Combattre sans péril, victoire sans gloire ?

De fait, c’est une destinée par défaut que relate Le Grand jeu, le personnage s’échinant à se déterminer en opposition avec ce qu’elle ne pourra pas être. Ainsi, bien que Sorkin s’efforce à relater avec force emphase ludique (façon « comment rendre fun et captivant les truc relous à l’écran », ouvrage cosigné par Martin Scorsese, Oliver Stone et Adam McKay) les stratagèmes tarabiscotés avec lesquels la belle se fait une place au soleil, ses exploits se révèlent constamment atténués par la narration. Structuré en flash-back séparant le présent du récit de sa propre ascension, Le grand jeu confronte sans cesse les dires de Molly au regard sévère de l’avocat à qui elle raconte son histoire. Au point de transformer ses confessions en expertise d’audience dans lesquels ce dernier endosse le rôle de procureur contre sa cliente.

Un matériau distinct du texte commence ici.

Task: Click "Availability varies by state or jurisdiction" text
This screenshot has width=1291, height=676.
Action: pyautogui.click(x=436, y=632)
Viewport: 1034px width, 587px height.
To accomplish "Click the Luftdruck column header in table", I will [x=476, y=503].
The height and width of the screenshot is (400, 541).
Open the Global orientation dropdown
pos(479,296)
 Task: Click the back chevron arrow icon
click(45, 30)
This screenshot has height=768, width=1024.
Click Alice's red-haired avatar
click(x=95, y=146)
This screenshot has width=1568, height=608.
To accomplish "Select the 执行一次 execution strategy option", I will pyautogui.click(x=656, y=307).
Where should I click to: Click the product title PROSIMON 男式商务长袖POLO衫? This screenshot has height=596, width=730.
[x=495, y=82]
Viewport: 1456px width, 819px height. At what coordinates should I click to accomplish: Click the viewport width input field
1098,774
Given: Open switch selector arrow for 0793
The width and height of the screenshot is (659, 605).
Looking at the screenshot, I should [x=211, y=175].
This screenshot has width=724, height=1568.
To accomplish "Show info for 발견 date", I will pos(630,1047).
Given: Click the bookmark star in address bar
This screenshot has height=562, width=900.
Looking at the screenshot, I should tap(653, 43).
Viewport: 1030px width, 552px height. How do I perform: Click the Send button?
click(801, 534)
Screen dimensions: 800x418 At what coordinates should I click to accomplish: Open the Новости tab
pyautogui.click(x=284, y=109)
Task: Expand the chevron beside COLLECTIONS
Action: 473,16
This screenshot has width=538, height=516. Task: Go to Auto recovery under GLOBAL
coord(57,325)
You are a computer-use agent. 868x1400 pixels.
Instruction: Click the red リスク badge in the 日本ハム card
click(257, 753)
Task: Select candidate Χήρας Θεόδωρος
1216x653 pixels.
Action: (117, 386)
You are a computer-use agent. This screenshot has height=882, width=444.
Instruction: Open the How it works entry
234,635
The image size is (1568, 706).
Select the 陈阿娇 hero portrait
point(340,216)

On reconnaît ici l’esprit d’homme de loi, sans doute structuré par la famille de juristes dans laquelle il a grandi, qui a souvent prévalu dans le travail de Sorkin. Son insistance sur les détails protocolaires, ses joutes verbales infusées de syllogismes, ou sa persistance à décliner la dichotomie entre éthique et pragmatisme sont autant de traces du substrat juridique qui a survécu et à bien des égards a façonné la dramaturgie de l’auteur. Dans The Newsroom, l’auteur allait même jusqu’à faire du plateau télévisé sur lequel se déroulait une bonne partie de l’action le tribunal de la chose publique aux États-Unis. Le grand jeu reprend cette logique au cours des échanges entre Jessica Chastain et Idriss Elba mais les ramène à une échelle plus intime, puisque pour la première fois chez Sorkin les enjeux véhiculés par l’héroïne ne concernent… qu’elle-même. Pas de destinées supérieures entre les mains de Molly Bloom, sinon le sort des quelques clients des parties de pokers clandestines qu’elle a organisées de la côte Ouest à la côte Est.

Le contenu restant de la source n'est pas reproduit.